Samantha sighed. “It’s not you, Dani. It’s about getting to the Potentials, Actualizing them, and then stopping Aion from creating hell on earth.” There was also something specific and Dani hit on right away.
“Is it about him, the Original?”
She sensed her jealousy and it pissed her off. “I’m seeing it, Dani. Dark days ahead, city of rubble and ash. And other things, bad things. Things you can’t even imagine.” She caught Dani’s eyes and tested the water. “I wonder if the Original offers a solution to this nightmare.”
“He’s from Aion, Sam. So no, I don’t think he offers a solution. What does he even look like, anyway? He’s that hot you can’t stop thinking about him?”
“Yeah, he is. He’s absolutely beautiful,” Samantha said out of spite. If Dani was going to be petty, so was she.
“You’re a bitch,” Dani blurted.
“I thought I could run this crap by you, but I guess not,” Samantha started to stand up
.
“I guess not.”
“I’m the one who should be jealous. You and James by the fire, all over each other,” she said, instantly regretting it. This was so not her, quibbling over nothing.
“It’s interesting that you’re not jealous,” Dani raised her eyebrows. It looked like she had tears forming in her eyes.
“This is waste of time.” Samantha stared off over the cliff. It was silent.
“Why did you send me away?” Dani asked.
She shook her head and furrowed her brow.

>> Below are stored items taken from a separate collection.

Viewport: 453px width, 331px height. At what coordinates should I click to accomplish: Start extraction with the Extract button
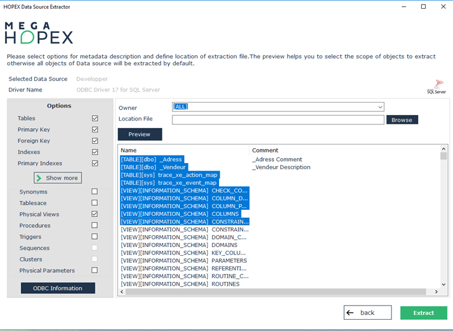tap(423, 312)
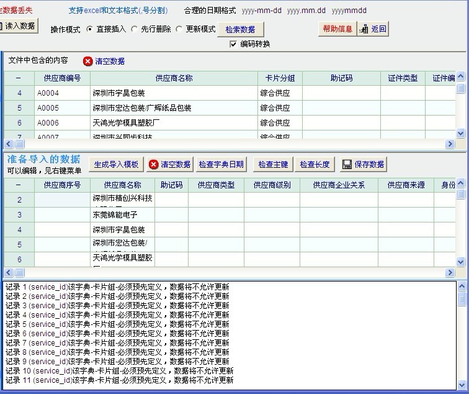Select the 先行删除 operation mode
The height and width of the screenshot is (394, 469).
tap(135, 29)
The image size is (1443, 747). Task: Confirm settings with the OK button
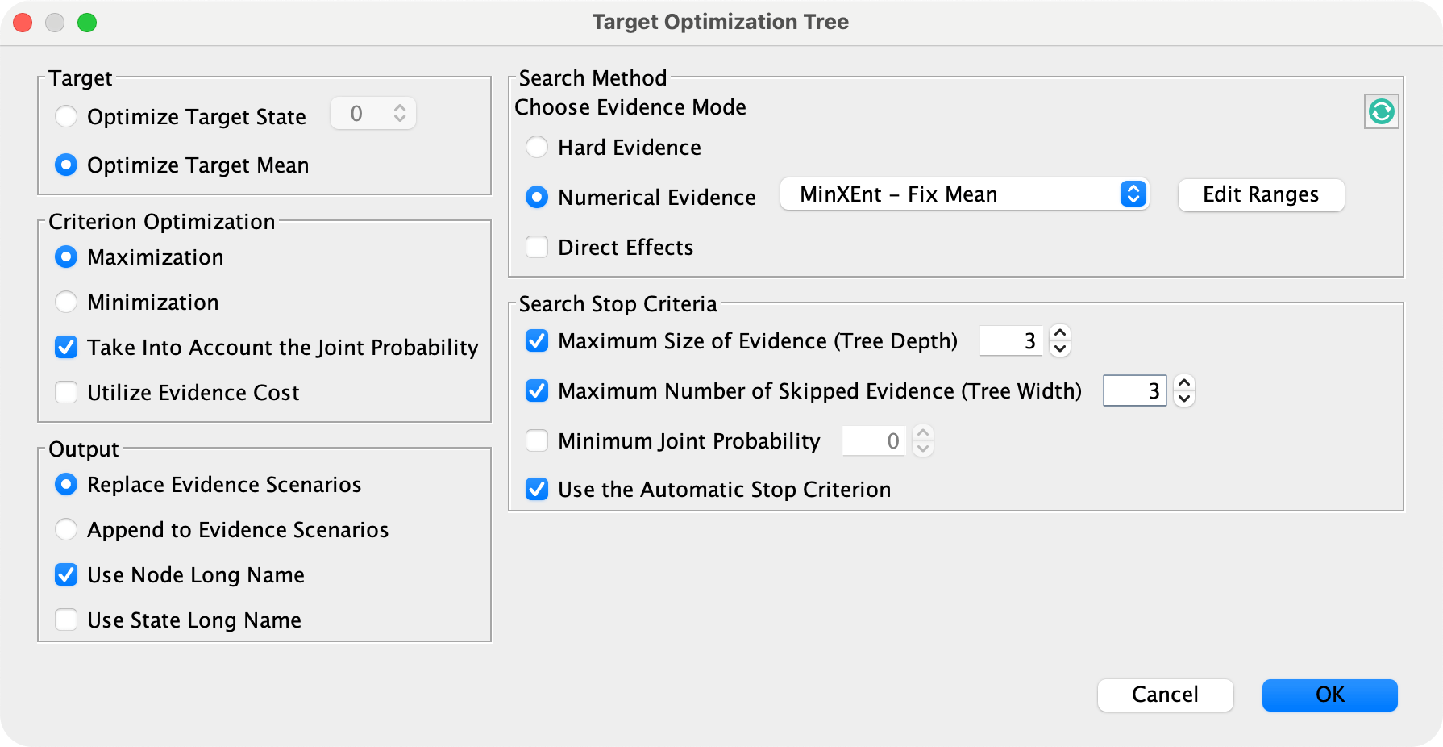[x=1329, y=695]
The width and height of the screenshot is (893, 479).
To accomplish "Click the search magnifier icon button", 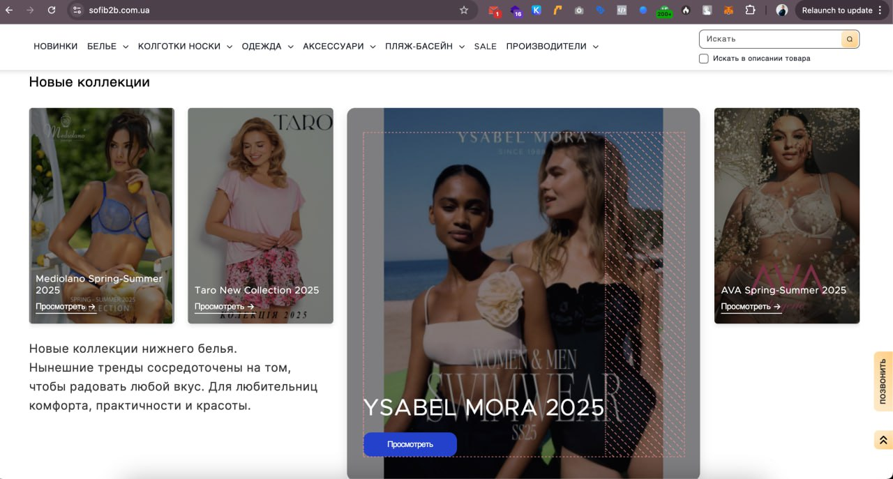I will point(850,39).
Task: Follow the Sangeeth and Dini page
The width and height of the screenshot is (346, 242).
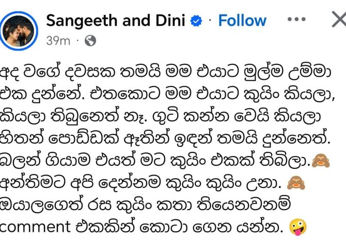Action: (x=242, y=21)

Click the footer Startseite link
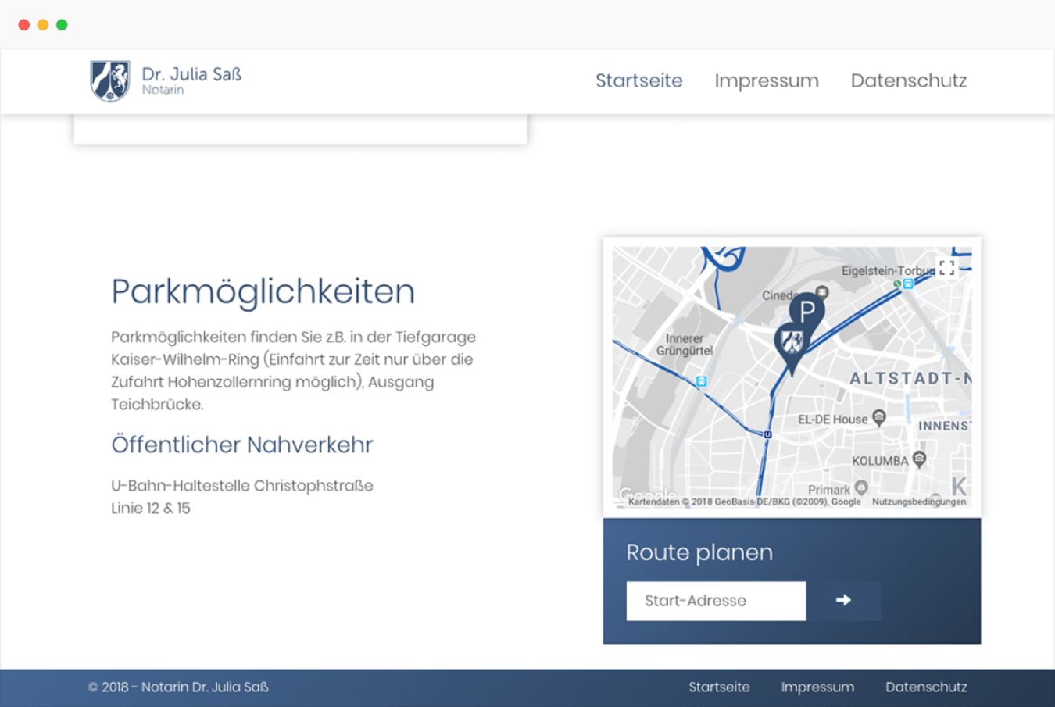(x=718, y=687)
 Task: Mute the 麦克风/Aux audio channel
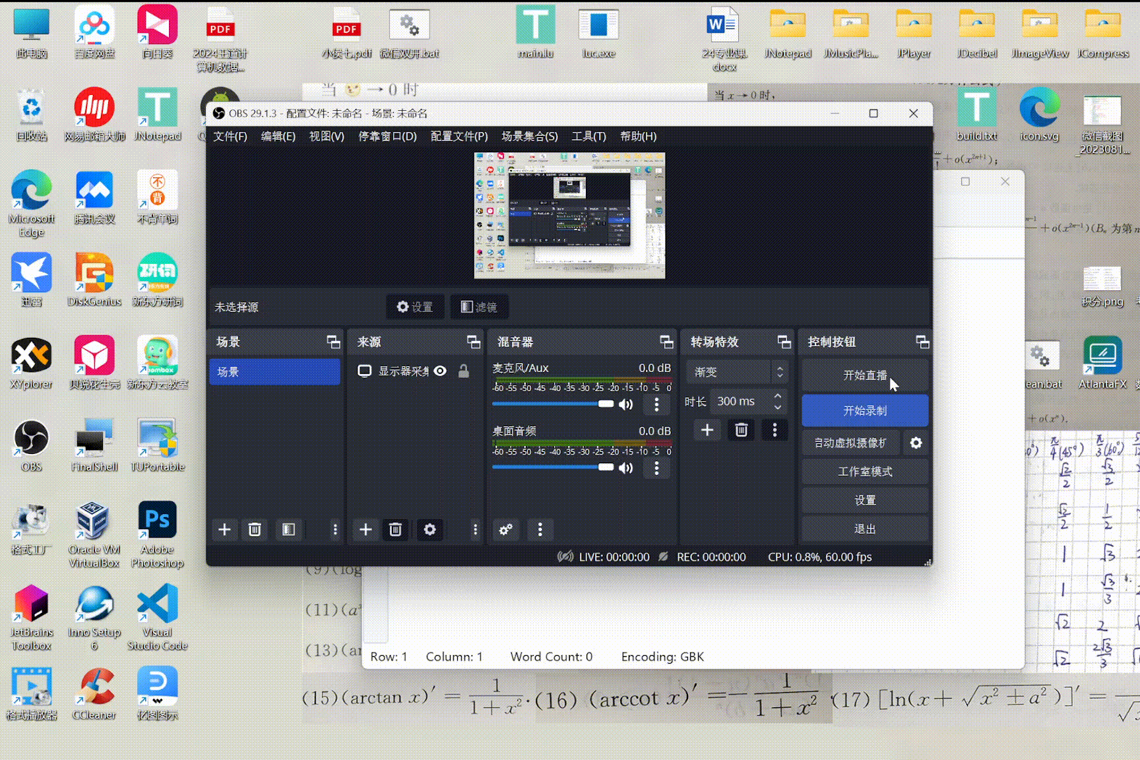point(625,404)
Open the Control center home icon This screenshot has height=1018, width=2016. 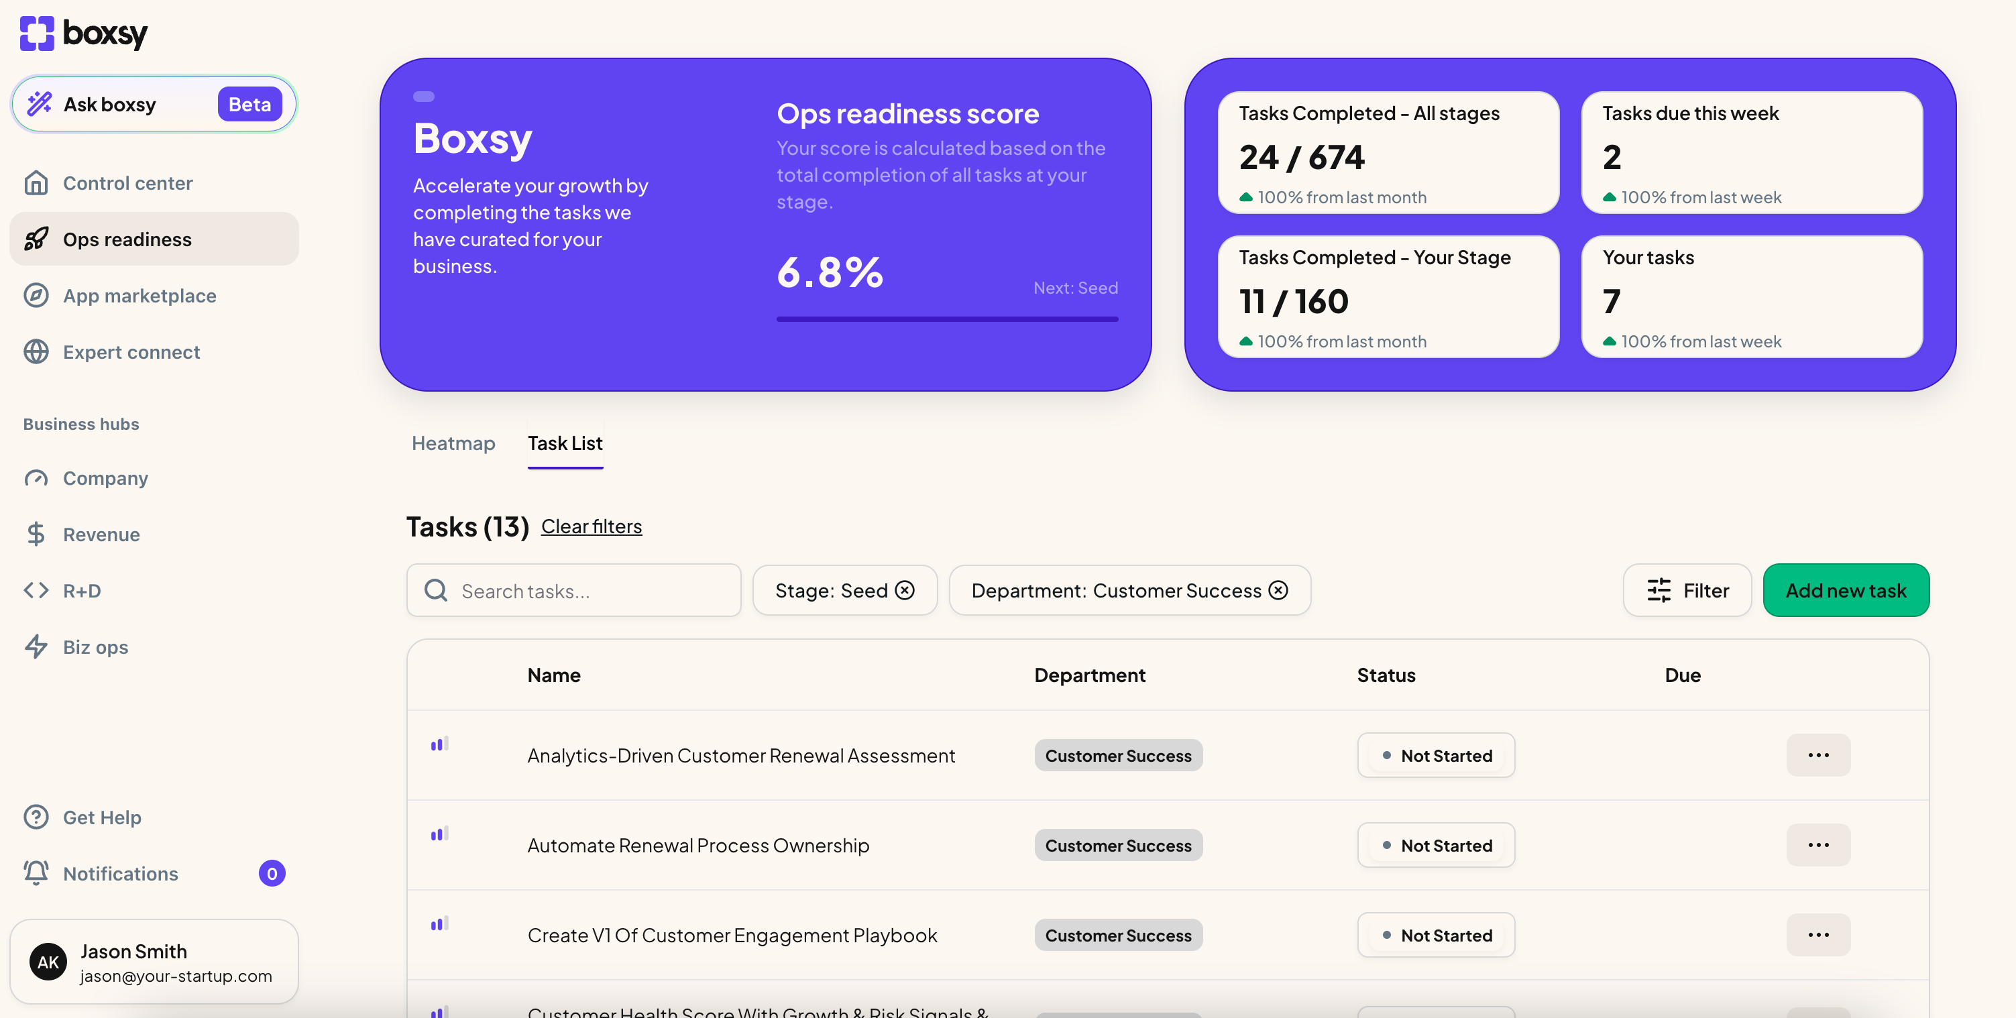(36, 183)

She couldn’t believe that was bothering Dani. “It was years ago,” she said curtly.
“We loved each other.”
“You know why. Noah needed support in the East. We knew that our love for the Ereb cause was more important than what we had with each other,” she told her.
“Maybe you knew that, but I wouldn’t have fallen for James, and you wouldn’t have fallen for her.”
“I didn’t have those feelings for Lilith,” Samantha replied. “It wasn’t like that.”
“Then why didn’t you send her? Why me? She was stronger and smarter and she would have helped Noah.”
“It was better if you went,” Samantha said.
“Why!?” Dani pushed her.
“Because I was afraid!” she admitted.
“Afraid of what? You’re not scared of anything.”
Samantha pulled her hair back and tied it up. “I was afraid that Lilith wouldn’t make it. I wanted to protect her, but it didn’t matter anyway because I couldn’t even do that.” There was a pause between them. The bitter remorse of losing Lilith entered her—the pain she always kept at bay, away from herself, so as to not cause her to want to burn the world down in a rage.
“Protect her over me?” Dani’s eyes became tearful, her hurt feelings palpable to Samantha.
“For the cause, Dani. You’re not listening to me.” It was silent between them for a couple of minutes before Dani spoke up again.
“You’re right. I can’t give you honest advice about Myers the Original, and that’s on me. I just miss what we had.”